- **AS TAREFAS**
(a) Liste todos os nomes próprios que aparecem no corpo do texto sobre rir das próprias desventuras, sem contar o título.
(b) Continue o texto sobre rir das próprias desventuras a partir da última frase apresentada.

- **TRECHO SELECIONADO**
◇ ◇ ◇ ◇ ◇ ◇ ◇
Pra Descontrair
Não dá pra levar a vida muito a sério. Todo mundo fala isso, mas muito pouca gente consegue rir das próprias desventuras. Acho que no fundo, a habilidade de rir da própria desgraça acaba sendo como um sinal de maturidade. Ter em mente que ninguém é perfeito e que todos nós somos passíveis de momentos desconfortáveis, vexaminosos e angustiantes é importante para levar a vida, como se diz, numa boa.
Esta história talvez não seja para se fazer morrer de rir, mas quando saí hoje a tarde para buscar minha filha na aula de dança, estava falando com minha esposa sobre o ocorrido próximo ao estúdio de dança.
Para quem não conhece essa região onde estou, aqui é o que se considera o berço dos Estados Unidos. As cidades aqui são antigas. Muito antigas. Fundadas pelos primeiros imigrantes que chegaram no famoso navio Mayflower, as cidades se fundem uma nas outras. Não existem fronteiras de cidade para cidade. Aliás... até tem, mas se passar desapercebido você não percebe uma placa branca colocada no lado direito da rua indicando que você está saindo de uma cidade e entrando na outra. É um pouco diferente de onde eu vim, no Vale do Paraíba em São Paulo onde para se chegar a uma cidade diferente, tem uma entrada especifica na Via Dutra, geralmente um anel viário ou um portal de entrada – Campos do Jordão – ou mesmo uma grande avenida... você sabe que está em uma outra cidade.
◇ ◇ ◇ ◇ ◇ ◇ ◇
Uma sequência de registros
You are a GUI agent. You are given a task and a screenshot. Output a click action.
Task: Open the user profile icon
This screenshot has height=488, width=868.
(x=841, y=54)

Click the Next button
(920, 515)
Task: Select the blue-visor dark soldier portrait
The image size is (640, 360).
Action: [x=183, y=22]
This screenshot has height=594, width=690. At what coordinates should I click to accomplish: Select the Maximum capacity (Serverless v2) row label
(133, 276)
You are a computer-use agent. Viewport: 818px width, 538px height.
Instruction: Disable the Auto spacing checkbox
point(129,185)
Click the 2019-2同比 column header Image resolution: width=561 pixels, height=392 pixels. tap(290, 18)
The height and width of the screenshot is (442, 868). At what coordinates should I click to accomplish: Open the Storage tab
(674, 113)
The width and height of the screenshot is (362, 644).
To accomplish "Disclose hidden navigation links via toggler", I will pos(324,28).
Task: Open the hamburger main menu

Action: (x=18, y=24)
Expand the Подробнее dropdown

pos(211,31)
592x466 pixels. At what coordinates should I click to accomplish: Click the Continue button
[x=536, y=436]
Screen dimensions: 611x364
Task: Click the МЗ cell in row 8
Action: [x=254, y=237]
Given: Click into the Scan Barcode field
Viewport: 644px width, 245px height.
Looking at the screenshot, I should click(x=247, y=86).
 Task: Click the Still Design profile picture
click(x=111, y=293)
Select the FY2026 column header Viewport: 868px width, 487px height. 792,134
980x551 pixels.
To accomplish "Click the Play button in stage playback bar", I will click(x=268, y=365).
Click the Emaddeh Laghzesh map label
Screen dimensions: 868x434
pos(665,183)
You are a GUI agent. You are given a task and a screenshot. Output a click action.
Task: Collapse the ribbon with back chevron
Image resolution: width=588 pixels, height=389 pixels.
◇ ◇ ◇ ◇ ◇ ◇ ◇
- **RESPOSTAS DAS TAREFAS**
(a) Estados Unidos, Mayflower, Vale do Paraíba, São Paulo, Via Dutra, Campos do Jordão

(b)
Hyannis é uma das vilas da cidade de Barnstable – lê-se Bárns tábou – Barnstable se divide em 7 vilas: Hyannis, Hyannis Port, West Barnstable, Cotuit, Osterville, Centerville e Marstons Mills. Saindo de Hyannis e indo para o leste a primeira cidade que tem chama-se Yarmouth, e esta se divide em South Yarmouth, West Yarmouth e Yarmouthport. A primeira cidade para o leste de Hyannis se chama West Yarmouth e foi ali onde eu fiquei logo quando eu cheguei.
Uma casa muito agradável, com um pessoal nota 10 e a impressão de que tudo onde eu via ao meu lado pela vizinhança fazia parte da mesma cidade, ainda que no fundo no fundo eu soubesse que não era. Mas essa ficha só vai cair quando já era tarde demais.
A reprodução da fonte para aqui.